Ia juga mengatakan dalam peninjauan tersebut ditemukan bahwa proses perdagangan dan investasi dari kedua belah pihak kerap menemukan hambatan. Untuk itu keduanya berupaya memperoleh solusi yang saling menguntungkan, termasuk perpanjang GSP.

Menurut Mahendra, perpanjangan ini dapat meningkatkan daya saing ekspor ke AS lebih tinggi. Kemudian bisa membuka kesempatan besar untuk investasi AS ke Indonesia, maupun investasi peningkatan kapasitas investor dalam negeri dengan memanfaatkan fasilitas GSP.

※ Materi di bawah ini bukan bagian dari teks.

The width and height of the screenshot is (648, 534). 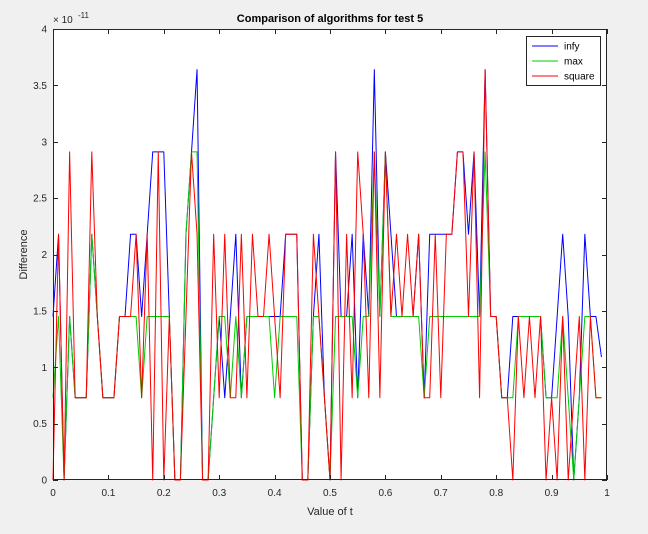 What do you see at coordinates (219, 494) in the screenshot?
I see `x-tick-label: 0.3` at bounding box center [219, 494].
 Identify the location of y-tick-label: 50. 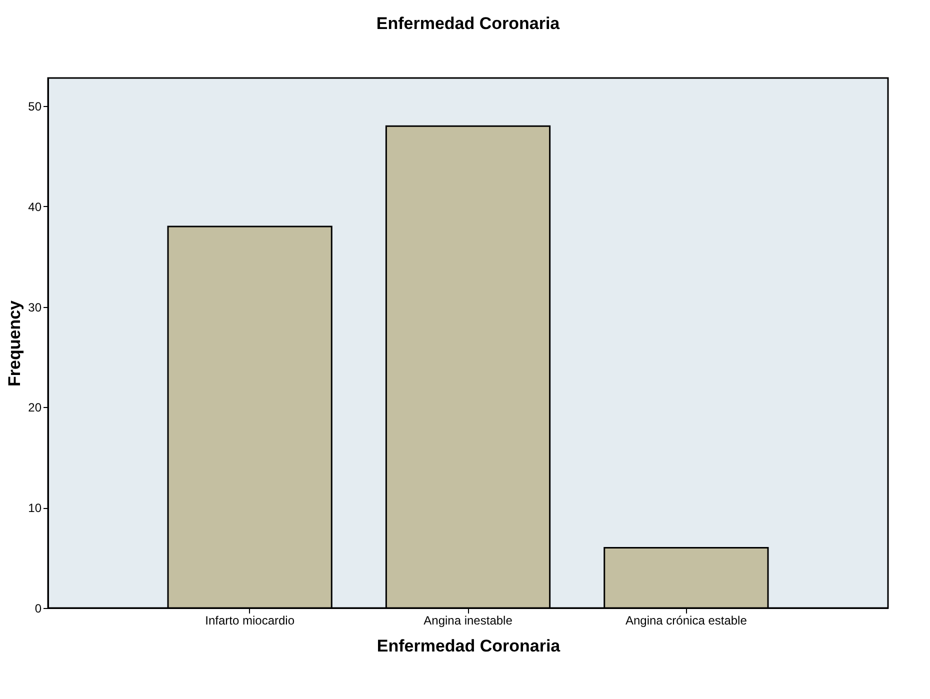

Khususnya investasi asing di sektor digital dan information technology. Ia menaksir daya tarik Indonesia terhadap investasi perusahaan digital serta teknologi informasi dan komunikasi bakal meningkat.

“Termasuk pembukaan pusat data di Indonesia yang sudah dimulai oleh beberapa perusahaan besar di bidang ini. Karena perusahaan tersebut menyadari ekonomi digital di Indonesia yang sekarang nilai US$40 miliar akan menjadi US$133 miliar dalam lima tahun,” katanya.

Selain itu, Mahendra mengklaim AS juga tertarik melakukan investasi dengan lembaga pengelolaan investasi untuk pembiayaan proyek infrastruktur dan proyek strategis nasional yang dimungkinkan melalui UU Cipta Kerja.